Consumer campaigners are urging stronger action to “clean up” the credit market after finding that going overdrawn with your bank can be as expensive as using a payday lender.
The payday lending industry, which will come under tougher regulation next year, has come under heavy criticism in recent months for encouraging people to roll over their debts so that the original cost balloons.
But new research from consumer group Which? found that going overdrawn can be as “eye-wateringly” expensive as taking a payday loan and, in a similar way to rolling over a payday loan, people can rack up “sky high” default charges if they slip into an unauthorised overdraft.
Which? found that borrowing £100 for 31 days will cost £30 with a Halifax authorised overdraft or £20 with some Santander accounts, while borrowing the same amount for around a month with a payday loan firm such as Quickquid or Wonga costs between £20 and £37.
For consumers using the Halifax Reward current account and the Santander Everyday Account it can cost £100 in charges for going £100 into an unauthorised overdraft for a month, Which? said.
Which? wants to see new regulator the Financial Conduct Authority (FCA), which will oversee the consumer credit market from next April, cracking down on poor lending and unscrupulous practices across the market.
The FCA recently announced a raft of measures it plans to impose to improve the whole consumer credit market, including limiting the number of times payday lenders are allowed to roll over loans to two and forcing them to put “risk warnings” on their advertising.
Before a payday firm agrees to roll a loan over, it will have to explain to its customer how the costs will escalate and give free debt advice under the FCA’s plans.
The £2bn sector is currently under investigation by the Competition Commission, which is due to give its findings next year.
Which? is calling for the FCA to ban excessive charges across the whole consumer credit market so that default charges reflect lenders actual costs. It also wants to see a cap on default charges.
It is urging tougher affordability checks and wants an end to lenders making unsolicited increases to people’s credit limits.
The price of high-cost credit should be clearly displayed as pounds borrowed per £100 over 30 days, Which? said.
It wants to hear from consumers about their experiences of using credit, so it can share them with the FCA, which is consulting on its plans to clamp down on the sector.

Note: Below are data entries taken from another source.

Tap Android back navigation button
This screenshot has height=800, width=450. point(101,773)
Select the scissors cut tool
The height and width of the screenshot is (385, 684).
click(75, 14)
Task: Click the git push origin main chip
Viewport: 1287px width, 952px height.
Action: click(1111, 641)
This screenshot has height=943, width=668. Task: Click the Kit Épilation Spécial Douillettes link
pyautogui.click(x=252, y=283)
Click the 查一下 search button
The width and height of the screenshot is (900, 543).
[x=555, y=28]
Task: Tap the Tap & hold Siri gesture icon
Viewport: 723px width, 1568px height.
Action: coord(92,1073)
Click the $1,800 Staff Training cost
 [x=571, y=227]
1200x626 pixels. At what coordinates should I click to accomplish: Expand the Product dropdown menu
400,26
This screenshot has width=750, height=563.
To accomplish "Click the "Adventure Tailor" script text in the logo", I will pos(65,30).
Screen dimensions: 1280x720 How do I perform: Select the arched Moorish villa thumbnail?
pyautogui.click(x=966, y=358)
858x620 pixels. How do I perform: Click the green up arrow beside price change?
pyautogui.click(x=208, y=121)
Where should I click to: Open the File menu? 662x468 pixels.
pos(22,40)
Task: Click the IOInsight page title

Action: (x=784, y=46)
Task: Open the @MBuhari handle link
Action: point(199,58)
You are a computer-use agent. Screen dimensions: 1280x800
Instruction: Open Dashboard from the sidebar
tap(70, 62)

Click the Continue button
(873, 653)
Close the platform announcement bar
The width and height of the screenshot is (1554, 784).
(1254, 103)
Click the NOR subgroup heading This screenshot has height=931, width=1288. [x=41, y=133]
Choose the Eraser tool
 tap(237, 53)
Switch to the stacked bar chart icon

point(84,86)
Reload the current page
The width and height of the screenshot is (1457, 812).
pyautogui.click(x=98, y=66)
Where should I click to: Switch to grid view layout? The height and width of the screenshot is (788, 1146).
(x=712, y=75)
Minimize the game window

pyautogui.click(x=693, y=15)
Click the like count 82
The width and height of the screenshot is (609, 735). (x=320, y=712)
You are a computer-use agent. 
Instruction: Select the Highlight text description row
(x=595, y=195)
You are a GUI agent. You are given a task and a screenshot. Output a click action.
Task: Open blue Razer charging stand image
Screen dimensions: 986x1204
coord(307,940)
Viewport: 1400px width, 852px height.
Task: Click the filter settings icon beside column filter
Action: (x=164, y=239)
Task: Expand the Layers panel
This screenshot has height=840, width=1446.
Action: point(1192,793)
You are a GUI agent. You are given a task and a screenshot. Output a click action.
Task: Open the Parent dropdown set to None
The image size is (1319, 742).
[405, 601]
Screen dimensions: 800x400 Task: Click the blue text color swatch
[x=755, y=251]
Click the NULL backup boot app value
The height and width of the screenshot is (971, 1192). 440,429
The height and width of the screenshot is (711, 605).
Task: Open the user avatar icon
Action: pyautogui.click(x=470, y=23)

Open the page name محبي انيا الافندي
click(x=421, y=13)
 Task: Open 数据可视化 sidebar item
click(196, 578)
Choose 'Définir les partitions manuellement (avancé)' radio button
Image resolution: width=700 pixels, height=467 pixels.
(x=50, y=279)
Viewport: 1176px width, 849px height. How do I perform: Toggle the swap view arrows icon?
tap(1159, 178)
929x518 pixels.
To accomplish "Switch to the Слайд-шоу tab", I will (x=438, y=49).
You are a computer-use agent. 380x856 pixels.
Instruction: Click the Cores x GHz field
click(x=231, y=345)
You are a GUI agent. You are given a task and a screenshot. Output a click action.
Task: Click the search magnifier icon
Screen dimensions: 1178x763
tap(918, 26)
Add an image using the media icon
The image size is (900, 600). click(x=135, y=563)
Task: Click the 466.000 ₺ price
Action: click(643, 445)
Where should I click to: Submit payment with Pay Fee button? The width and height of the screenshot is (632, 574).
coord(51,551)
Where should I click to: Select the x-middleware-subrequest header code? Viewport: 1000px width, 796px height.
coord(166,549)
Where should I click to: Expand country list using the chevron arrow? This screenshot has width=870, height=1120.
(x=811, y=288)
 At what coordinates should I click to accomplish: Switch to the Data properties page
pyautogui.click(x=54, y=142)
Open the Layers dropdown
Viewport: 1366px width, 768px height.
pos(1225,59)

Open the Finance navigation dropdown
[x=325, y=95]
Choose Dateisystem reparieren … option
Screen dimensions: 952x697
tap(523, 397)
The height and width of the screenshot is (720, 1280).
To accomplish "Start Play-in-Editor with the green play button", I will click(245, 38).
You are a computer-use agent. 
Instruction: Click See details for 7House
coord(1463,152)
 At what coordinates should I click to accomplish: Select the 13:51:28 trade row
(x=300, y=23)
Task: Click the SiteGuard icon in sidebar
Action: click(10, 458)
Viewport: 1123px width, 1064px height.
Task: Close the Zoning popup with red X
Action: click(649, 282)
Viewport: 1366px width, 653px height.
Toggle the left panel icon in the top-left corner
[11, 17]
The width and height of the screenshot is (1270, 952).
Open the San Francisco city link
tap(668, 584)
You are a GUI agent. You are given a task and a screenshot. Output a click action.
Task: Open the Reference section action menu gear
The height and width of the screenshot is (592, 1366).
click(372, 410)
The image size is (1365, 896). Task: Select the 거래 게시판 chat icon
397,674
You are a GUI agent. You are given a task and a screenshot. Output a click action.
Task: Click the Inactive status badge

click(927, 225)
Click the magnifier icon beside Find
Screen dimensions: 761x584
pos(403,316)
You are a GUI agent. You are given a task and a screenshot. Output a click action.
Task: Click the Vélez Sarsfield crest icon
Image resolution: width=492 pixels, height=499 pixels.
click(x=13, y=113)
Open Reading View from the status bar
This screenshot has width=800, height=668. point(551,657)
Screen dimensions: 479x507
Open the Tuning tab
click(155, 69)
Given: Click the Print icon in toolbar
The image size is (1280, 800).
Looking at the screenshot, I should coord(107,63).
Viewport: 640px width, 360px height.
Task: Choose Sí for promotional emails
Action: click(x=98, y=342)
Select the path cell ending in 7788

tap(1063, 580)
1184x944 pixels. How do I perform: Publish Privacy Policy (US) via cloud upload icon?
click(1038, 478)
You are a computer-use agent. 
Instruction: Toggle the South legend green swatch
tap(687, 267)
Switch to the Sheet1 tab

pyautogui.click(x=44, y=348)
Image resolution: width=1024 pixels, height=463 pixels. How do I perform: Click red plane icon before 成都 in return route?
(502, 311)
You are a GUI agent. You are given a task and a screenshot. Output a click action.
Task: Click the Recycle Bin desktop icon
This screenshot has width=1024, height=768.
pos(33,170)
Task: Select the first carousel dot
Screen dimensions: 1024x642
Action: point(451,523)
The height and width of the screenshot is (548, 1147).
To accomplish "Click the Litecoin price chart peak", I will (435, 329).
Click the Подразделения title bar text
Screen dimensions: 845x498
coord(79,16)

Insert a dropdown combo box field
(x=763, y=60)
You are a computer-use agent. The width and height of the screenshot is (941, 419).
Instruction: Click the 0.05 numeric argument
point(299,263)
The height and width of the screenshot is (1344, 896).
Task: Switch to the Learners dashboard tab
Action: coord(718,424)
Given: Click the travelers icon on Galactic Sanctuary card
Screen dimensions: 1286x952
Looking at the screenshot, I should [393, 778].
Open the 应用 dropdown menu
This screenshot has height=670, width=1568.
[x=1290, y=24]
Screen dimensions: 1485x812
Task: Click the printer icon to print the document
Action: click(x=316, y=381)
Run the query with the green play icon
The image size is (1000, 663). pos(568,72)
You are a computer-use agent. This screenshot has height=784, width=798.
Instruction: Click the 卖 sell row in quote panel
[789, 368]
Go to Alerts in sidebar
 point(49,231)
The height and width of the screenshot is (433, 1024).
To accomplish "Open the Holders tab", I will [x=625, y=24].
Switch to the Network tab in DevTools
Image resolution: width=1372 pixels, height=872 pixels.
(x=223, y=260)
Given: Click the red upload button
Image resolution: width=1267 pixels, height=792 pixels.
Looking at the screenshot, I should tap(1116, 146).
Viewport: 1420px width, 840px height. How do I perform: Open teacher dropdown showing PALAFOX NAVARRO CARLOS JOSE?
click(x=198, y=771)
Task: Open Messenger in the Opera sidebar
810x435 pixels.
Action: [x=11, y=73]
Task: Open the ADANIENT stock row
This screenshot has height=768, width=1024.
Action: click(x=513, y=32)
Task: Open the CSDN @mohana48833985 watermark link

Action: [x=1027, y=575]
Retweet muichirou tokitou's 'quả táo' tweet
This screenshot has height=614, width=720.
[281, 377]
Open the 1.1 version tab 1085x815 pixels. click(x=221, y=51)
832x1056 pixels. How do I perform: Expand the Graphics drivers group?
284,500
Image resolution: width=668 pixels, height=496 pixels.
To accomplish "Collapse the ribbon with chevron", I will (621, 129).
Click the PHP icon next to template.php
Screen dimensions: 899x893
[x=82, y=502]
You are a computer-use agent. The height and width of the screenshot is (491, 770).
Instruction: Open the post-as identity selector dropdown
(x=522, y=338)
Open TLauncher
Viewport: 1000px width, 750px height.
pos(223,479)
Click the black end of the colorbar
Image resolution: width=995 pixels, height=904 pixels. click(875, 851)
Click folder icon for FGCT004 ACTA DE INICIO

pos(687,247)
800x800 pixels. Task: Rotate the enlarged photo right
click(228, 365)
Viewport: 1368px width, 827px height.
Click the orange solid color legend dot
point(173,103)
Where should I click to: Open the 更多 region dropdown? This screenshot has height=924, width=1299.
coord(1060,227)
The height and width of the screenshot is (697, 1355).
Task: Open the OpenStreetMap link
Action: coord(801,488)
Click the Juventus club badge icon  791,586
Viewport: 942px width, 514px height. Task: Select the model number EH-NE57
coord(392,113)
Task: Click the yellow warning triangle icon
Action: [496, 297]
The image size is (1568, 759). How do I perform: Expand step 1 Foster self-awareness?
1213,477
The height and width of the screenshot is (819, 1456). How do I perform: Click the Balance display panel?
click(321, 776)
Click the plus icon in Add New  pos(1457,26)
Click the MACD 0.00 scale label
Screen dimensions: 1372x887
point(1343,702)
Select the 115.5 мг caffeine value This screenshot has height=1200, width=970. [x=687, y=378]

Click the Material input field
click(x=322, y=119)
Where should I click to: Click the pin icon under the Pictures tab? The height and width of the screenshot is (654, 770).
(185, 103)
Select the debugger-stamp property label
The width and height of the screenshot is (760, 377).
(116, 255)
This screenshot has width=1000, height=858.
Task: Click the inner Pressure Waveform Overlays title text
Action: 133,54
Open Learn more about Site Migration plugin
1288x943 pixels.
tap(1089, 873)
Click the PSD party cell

Richard Lloyd, Which? executive director, said: “The Government and regulators have rightly focused on the scandal of payday lending, but they must not lose sight of the urgent need to clean up the whole of the credit market.
“Consumers need the credit market to work competitively. It’s time to clamp down on excessive charges and irresponsible lending, and to make sure borrowers are being treated fairly whatever form of credit they’re using.”
Anthony Browne, British Bankers’ Association chief executive, said overdraft charges for customers had fallen “significantly” in recent years.
He said: “The Office of Fair Trading estimates that customers are now up to £1bn better off due to reductions in these fees.
“The higher figures quoted by Which? are based on extreme examples of unauthorised overdrafts. This is not a form of borrowing we would ever recommend.”
He said consumers should take advantage of new rules recently introduced to make current account switching easier to choose an account that suits their needs.